Verfahrensgang

LSG Baden-Württemberg (Urteil vom 23.03.2000; Aktenzeichen L 7 U 2041/99)

 

Tenor

Die Beschwerde des Klägers gegen die Nichtzulassung der Revision im Urteil des Landessozialgerichts Baden-Württemberg vom 23. März 2000 wird als unzulässig verworfen.

Kosten sind nicht zu erstatten.

 

Gründe

Die gegen die Nichtzulassung der Revision im angefochtenen Urteil des Landessozialgerichts (LSG) gerichtete, auf die Zulassungsgründe der grundsätzlichen Bedeutung, der Divergenz und des Verfahrensmangels gestützte Beschwerde ist unzulässig. Die dazu gegebene Begründung entspricht nicht der in § 160 Abs 2 und § 160a Abs 2 Satz 3 des Sozialgerichtsgesetzes (SGG) festgelegten Form. Nach der ständigen Rechtsprechung des Bundessozialgerichts (BSG) erfordern diese Vorschriften, daß der Zulassungsgrund schlüssig dargetan wird (BSG SozR 1500 § 160a Nrn 34, 47 und 58; vgl hierzu auch Krasney/Udsching, Handbuch des sozialgerichtlichen Verfahrens, 2. Aufl, 1997, IX, RdNrn 177 und 179 mwN). Daran mangelt es hier.

Nach § 160 Abs 2 Nr 3 SGG ist die Revision nur zuzulassen, wenn ein Verfahrensmangel geltend gemacht wird, auf dem die angefochtene Entscheidung beruhen kann; der geltend gemachte Verfahrensmangel kann nicht auf eine Verletzung der §§ 109 (Anhörung eines bestimmten Arztes) und 128 Abs 1 Satz 1 SGG (freie richterliche Beweiswürdigung) und auf eine Verletzung des § 103 SGG (Aufklärung des Sachverhalts von Amts wegen) nur gestützt werden, wenn er sich auf einen Beweisantrag bezieht, dem das LSG ohne hinreichende Begründung nicht gefolgt ist.

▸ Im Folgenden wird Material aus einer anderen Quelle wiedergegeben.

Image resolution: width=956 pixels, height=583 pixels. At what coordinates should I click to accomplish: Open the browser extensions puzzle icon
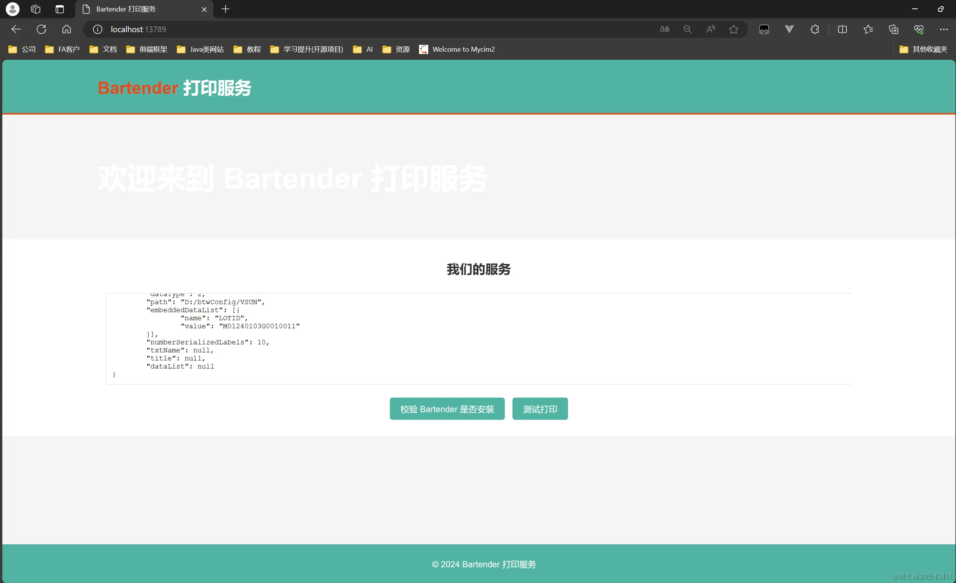coord(815,29)
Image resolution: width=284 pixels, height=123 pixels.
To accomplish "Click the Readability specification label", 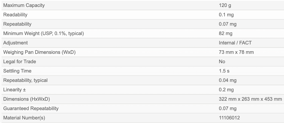I will click(15, 15).
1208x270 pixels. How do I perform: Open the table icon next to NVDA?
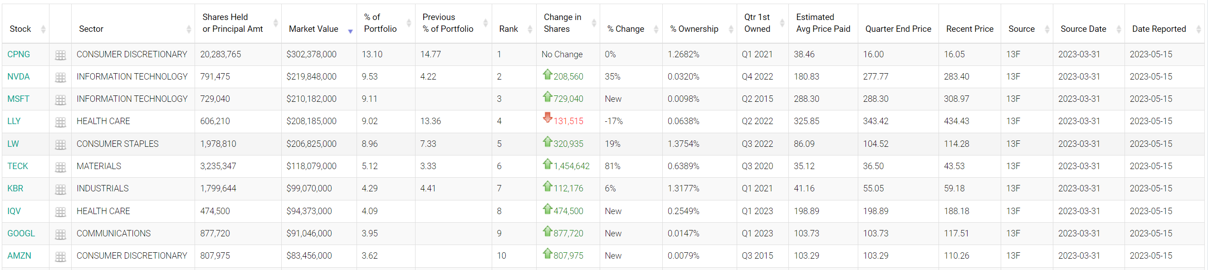(60, 77)
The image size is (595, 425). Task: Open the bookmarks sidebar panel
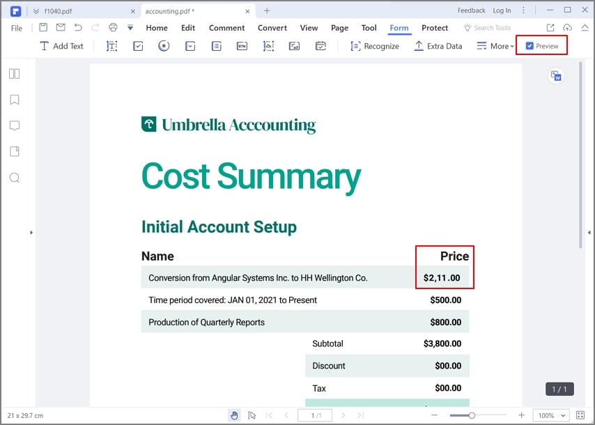pyautogui.click(x=15, y=100)
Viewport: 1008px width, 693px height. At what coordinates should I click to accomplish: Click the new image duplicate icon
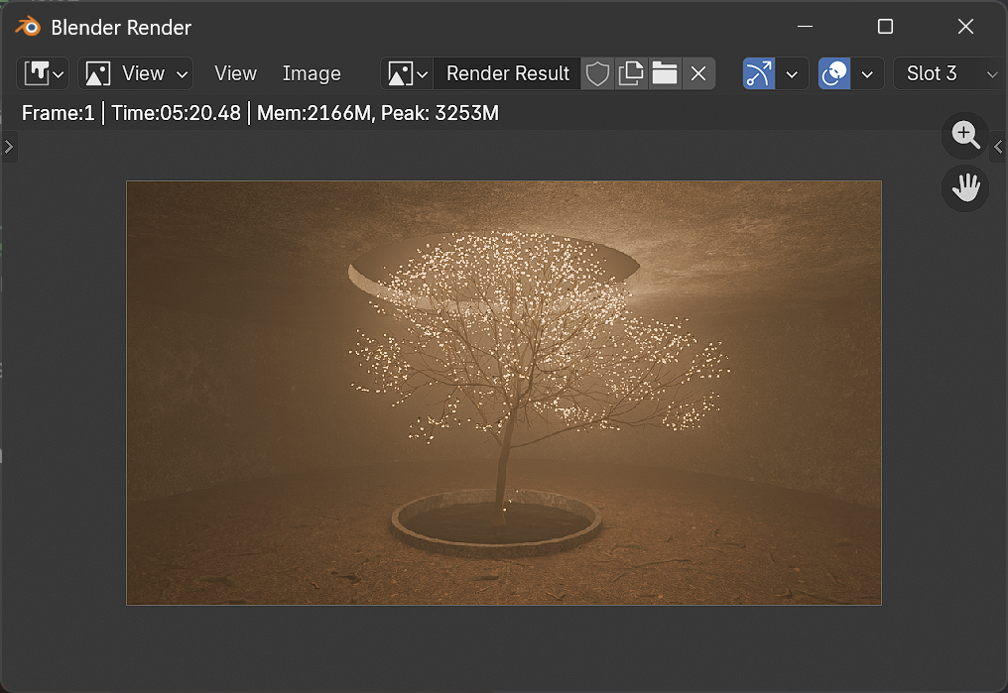click(x=631, y=73)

Der Kläger rügt als Verfahrensfehler eine Verletzung des § 112 Abs 2 Satz 2 SGG sowie des § 62 SGG iVm Art 103 Abs 1 des Grundgesetzes (GG). Das LSG habe das Sachund Streitverhältnis nicht ausreichend erörtert und zu Unrecht seinen Vertagungsantrag abgelehnt. Dadurch sei ihm keine ausreichende Gelegenheit gegeben worden, sich zu der vom LSG in der mündlichen Verhandlung vertretenen Rechtsauffassung, die von ihm vorgelegten Urkunden seien keine Urkunden iS des § 580 der Zivilprozeßordnung (ZPO), zu äußern. Mit diesem Vorbringen hat der Kläger eine Verletzung der genannten Vorschriften nicht schlüssig dargelegt, denn das LSG war im Rahmen des Rechtsgesprächs und zur Gewährung rechtlichen Gehörs keineswegs verpflichtet, seine Rechtsauffassung zur Urkundenqualität der vom Kläger vorgelegten Unterlagen zu äußern. Die Vorschrift des § 128 Abs 2 SGG, wonach das Urteil nur auf Tatsachen und Beweisergebnisse gestützt werden darf, zu denen sich die Beteiligten äußern könnten, konkretisiert den Anspruch auf rechtliches Gehör (Art 103 GG, § 62 SGG). Sie soll verhindern, daß die Beteiligten durch eine Entscheidung überrascht werden, die auf Rechtsauffassungen, Tatsachen oder Beweisergebnissen beruht, zu denen sie sich nicht äußern konnten. In diesem Rahmen besteht jedoch weder eine allgemeine Aufklärungspflicht des Gerichts über die Rechtslage, noch die Pflicht, bei der Erörterung der Sach- und Rechtslage bereits die endgültige Beweiswürdigung darzulegen, denn es kann und darf das Ergebnis der Entscheidung, die in der nachfolgenden Beratung des Gerichts erst gefunden werden soll, nicht vorwegnehmen. Es gibt keinen allgemeinen Verfahrensgrundsatz, der das Gericht verpflichten würde, die Beteiligten vor einer Entscheidung auf eine in Aussicht genommene Beweiswürdigung hinzuweisen oder die für die richterliche Überzeugungsbildung möglicherweise leitenden Gründe zuvor mit den Beteiligten zu erörtern (BSG Beschlüsse vom 31. August 1993 – 2 BU 61/93 – HVBG-Info 1994, 209; vom 13. Oktober 1993 – 2 BU 79/93 – SozR 3-1500 § 153 Nr 1 und vom 17. Februar 1999 – B 2 U 141/98 B – HVBG-Info 1999, 3700). Hat aber nach dem eigenen Vorbringen des Klägers das LSG seine Rechtsauffassung zur – fehlenden – Urkundenqualität schon vor seiner Entscheidung geäußert, hätte die Beschwerde darlegen müssen, warum das LSG zur Vertagung und zur weitergehenden Erörterung der Rechtslage verpflichtet gewesen sein soll. Daran fehlt es.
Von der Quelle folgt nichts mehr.